Richard J. Cook named fellow of the Royal Society of Canada

Tuesday, September 7, 2021

Richard Cook

Richard J. Cook, a professor in the Department of Statistics and Actuarial Sciences, has been named a fellow the Royal Society of Canada (RSC). The prestigious RSC award accentuates Cook’s storied academic career and voluminous research portfolio.

Cook’s primary research is in the development and application of statistical methods for public health. His specific areas of interest include the analysis of life history data, longitudinal data, incomplete data, sequential methods, multivariate analysis, clinical trial design and the assessment of diagnostic tests.

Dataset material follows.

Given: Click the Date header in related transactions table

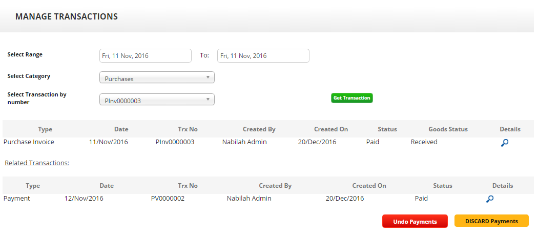Looking at the screenshot, I should pos(107,186).
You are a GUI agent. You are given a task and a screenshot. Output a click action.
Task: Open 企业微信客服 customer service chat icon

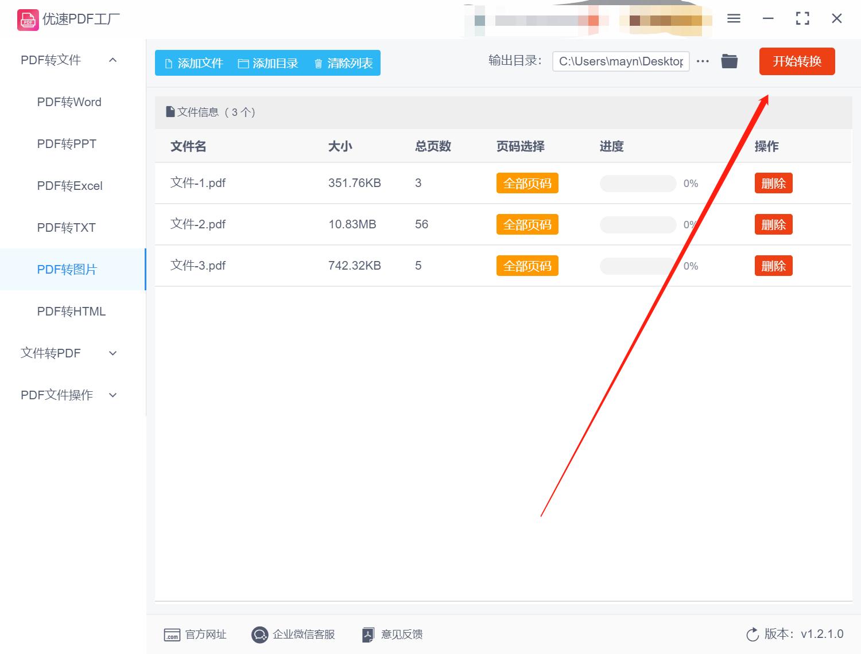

Among his many accolades, Cook holds a Faculty of Mathematics Research Chair, was appointed University Professor and held a Canada Research Chair on two separate occasions. Cook tirelessly served the university and the academy more broadly as an editor for several journals and on numerous professional committees. He was recently a committee member for the Convalescent Plasma Trial for COVID-19 Respiratory Illness (CONCOR-1).

Cook has published two academic books and more than 300 articles in scholarly journals. His 2007 book, The Statistical Analysis of Recurrent Events, co-authored with Jerry Lawless, is the standard reference in its field. He has supervised some 70 postdoctoral, doctoral, master’s and undergraduate research projects.

Asked about the significance of the RSC fellowship, Cook directed praise to those who helped him along the way.

“This is a consequence of me being fortunate to work with exceptional mentors, colleagues and graduate students,” he said. “I’ve been treated very well by the university and benefit greatly from administrative support. I’m grateful for that.”

“I also think it’s particularly nice that this is an award for statistical sciences,” Cook continued. “It’s an important discipline that isn’t always top of mind when people are thinking about math or health. But it’s the framework and language for scientific research, so the recognition for the discipline is gratifying and important.”

Although Cook’s academic career has taken him around the globe for research and lecturing appointments, he has been affiliated with Waterloo’s Department of Statistics and Actuarial Sciences since 1989, when he completed his master’s degree. He also completed his PhD in the department in 1993.

“I had a great mentor and supervisor, Vern Farewell,” Cook said. “We continued to work together after my PhD until his recent retirement. I’ve also collaborated a lot with Jerry Lawless, a distinguished professor emeritus from our department, who is supportive and brilliant and enthusiastic. If you’ve been fortunate to have been well mentored, you want to pay it forward, so I take a lot of joy and satisfaction in working with my students.”

“In academic life, you sort of keep your head down and do your work, but it’s the people that make the big difference. An award like this brings that into focus and makes me feel so grateful for all the people I’ve worked with along the way.”

Founded in 1882, the RSC comprises the Academies of Arts, Humanities and Sciences, and the College of New Scholars, Artists and Scientists. The RSC recognizes excellence, advises the government and the larger society, and promotes a culture of knowledge and innovation in Canada and other national academies worldwide.